§ TASK TO COMPLETE: Render the records below as a two-column CSV with the headers "text" and "answer", covering only the span starting at the line that contains "Task: Select the Localization row" and ending at the line that contains "I will 73,210.". Give one row per record, put each field in quotation marks, and replace any line breaks inside a field with spaces.

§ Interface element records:
-*-*-

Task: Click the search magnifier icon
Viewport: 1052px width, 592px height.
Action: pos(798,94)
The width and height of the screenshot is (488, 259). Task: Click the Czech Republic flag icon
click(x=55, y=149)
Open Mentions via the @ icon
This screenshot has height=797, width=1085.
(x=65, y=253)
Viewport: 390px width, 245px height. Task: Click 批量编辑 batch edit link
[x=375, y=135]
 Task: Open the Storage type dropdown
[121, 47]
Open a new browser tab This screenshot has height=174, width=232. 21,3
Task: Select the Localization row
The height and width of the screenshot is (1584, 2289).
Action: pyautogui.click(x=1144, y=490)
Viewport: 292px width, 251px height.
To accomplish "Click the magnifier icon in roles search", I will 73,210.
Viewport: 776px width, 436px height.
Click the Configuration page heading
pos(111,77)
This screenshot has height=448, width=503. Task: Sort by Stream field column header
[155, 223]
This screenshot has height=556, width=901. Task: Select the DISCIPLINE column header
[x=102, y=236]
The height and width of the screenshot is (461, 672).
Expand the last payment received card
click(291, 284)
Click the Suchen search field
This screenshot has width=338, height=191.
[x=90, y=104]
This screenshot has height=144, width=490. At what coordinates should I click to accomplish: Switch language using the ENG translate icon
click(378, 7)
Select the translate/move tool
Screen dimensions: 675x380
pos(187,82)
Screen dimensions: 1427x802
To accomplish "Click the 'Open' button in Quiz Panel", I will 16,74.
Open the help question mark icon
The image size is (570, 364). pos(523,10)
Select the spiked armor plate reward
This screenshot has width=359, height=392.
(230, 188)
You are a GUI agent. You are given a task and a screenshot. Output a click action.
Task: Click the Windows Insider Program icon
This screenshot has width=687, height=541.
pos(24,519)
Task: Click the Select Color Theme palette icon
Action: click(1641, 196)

-*-*-

§ EXERCISE ANSWER:
text,answer
"Task: Select the Localization row The height and width of the screenshot is (1584, 2289).","Action: pyautogui.click(x=1144, y=490)"
"Viewport: 292px width, 251px height. To accomplish ""Click the magnifier icon in roles search"",","I will 73,210."